Kinkler v. Junica

19 S.W. 359, 84 Tex. 116, 1892 Tex. LEXIS 902
CourtTexas Supreme Court
DecidedMarch 22, 1892
DocketNo. 3250.
StatusPublished
Cited by28 cases

This text of 19 S.W. 359 (Kinkler v. Junica) is published on Counsel Stack Legal Research, covering Texas Supreme Court primary law. Counsel Stack provides free access to over 12 million legal documents including statutes, case law, regulations, and constitutions.

Bluebook
Kinkler v. Junica, 19 S.W. 359, 84 Tex. 116, 1892 Tex. LEXIS 902 (Tex. 1892).

Opinion

GARRETT, Presiding Judge,

Section B. — Frank Junica brought this suit against appellants and others, as directors of the Fayette County Alliance Co-operative Association, a private corporation formed *118 under the general incorporation law of the State, for personal recovery of them for certain deposits of money which he alleged he had been induced to make with said association by the false and fraudulent statements and representations of the defendants as to its solvency, and which had been lost by reason of the insolvency of said association.

Defendants pleaded a general demurrer, general denial, and especially denied that they had ever in any manner deceived the plaintiff or made any representations as to the solvency of said corporation; either to him or to the public, or that they had ever solicited loans or deposits from plaintiff or the public. They averred, that at the date of the alleged deposits and for a long time prior thereto plaintiff was a member of the association and had the right to inspect all the books, in which its true condition could have been discovered.
* * * * * * *
*Task 1:* From the Kinkler v. Junica page, list the kinds of legal documents that Counsel Stack is said to give free access to.
*Task 2:*
Answer these questions from the Kinkler v. Junica page.
(a) On what date was the case decided?
(b) Of what association were the defendants sued as directors?
(c) According to the defendants, what did the plaintiff have the right to inspect as a member?

*Information supplied:*
* * * * * * *
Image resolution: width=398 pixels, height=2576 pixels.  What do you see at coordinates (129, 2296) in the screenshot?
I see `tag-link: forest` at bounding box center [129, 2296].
* * * * * * *
*Written response 1:* Statutes, case law, regulations, constitutions

*Written response 2:*
(a) March 22, 1892
(b) The Fayette County Alliance Co-operative Association
(c) All the books of the association